L’amore probabilmente

Una giovane attrice (Sonia Bergamasco) si interroga sul significato del suo mestiere: recitare è menzogna (come le suggerisce la Melato), assoluta verità (questa è la posizione della Sandrelli), oppure è soltanto illusione come sembrano indicare le immagini di un vecchio film (Eugenia Grandet) di Soldati con Alida Valli? Nel frattempo Sonia accumula esperienze, litiga col fidanzato e con la sua migliore amica (Fabrizio Gifuni e Rosalinda Celentano), ha una relazione con un cinquantenne sposato (Teco Celio, straordinario), fa un provino e poi chiude il film recitando una poesia di Caproni.

Nonostante l’entusiasmo sincero di Bertolucci nell’affrontare questa sua prima opera in digitale, il suo film è di quelli sbagliati e che allontanano il pubblico dalle sale: freddo come un teorema ma raramente lucido, cerebrale, intellettualistico, alla continua ricerca della poesia con approdo finale nel più ridicolo poeticismo. Il regista, che pure aveva offerto opere molto più valide (si pensi soltanto a Segreti Segreti, Berlinguer ti voglio bene, Amori in Corso), propina dialoghi atroci, costringe continuamente la povera figlia di Celentano a vomitare (perche “piegata in due sembri una donna africana alla fonte”, mah!), pretende di girare in piena libertà ma genera fastidio e confusione.

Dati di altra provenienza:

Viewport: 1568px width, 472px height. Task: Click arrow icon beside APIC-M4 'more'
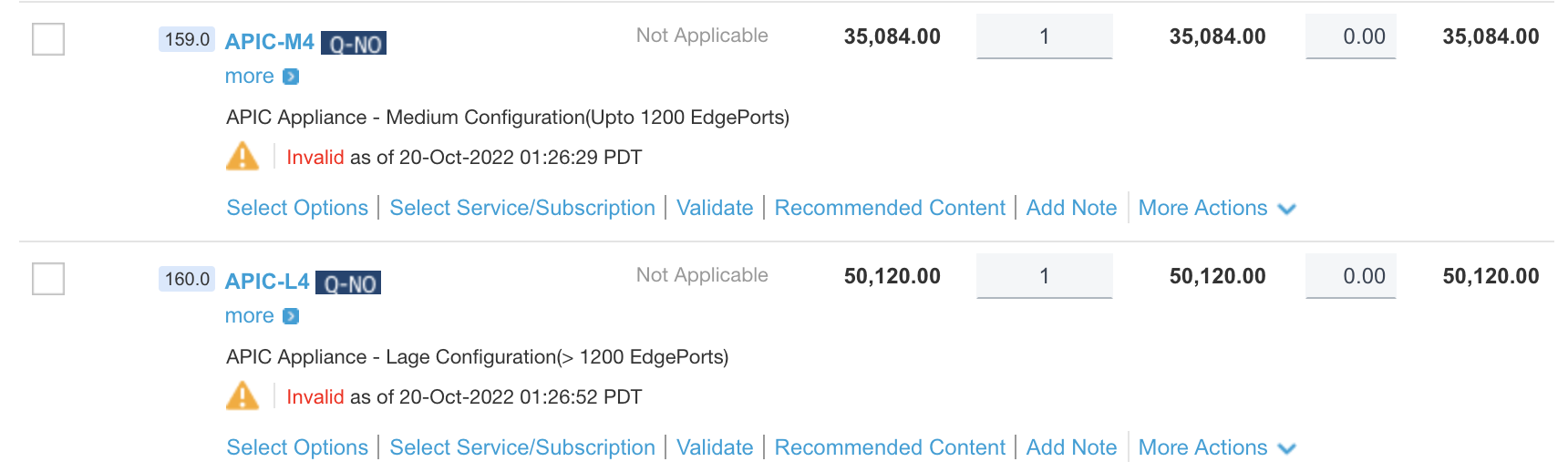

Le uniche note liete arrivano dagli attori, tutti molto bravi (geniale l’imitazione che Fabrizio Gifuni fa di Alì Agca), con l’eccezione dell’inedito (almeno per me) Teco Celio, che è bravissimo, sorprendente e commovente. Essendo il film in concorso a Venezia nella sezione Cinema del Presente, si ha la conferma indiretta che la nuova sezione competitiva sia, a tutti gli effetti e a dispetto di tutte le smentite, un concorso di serie B.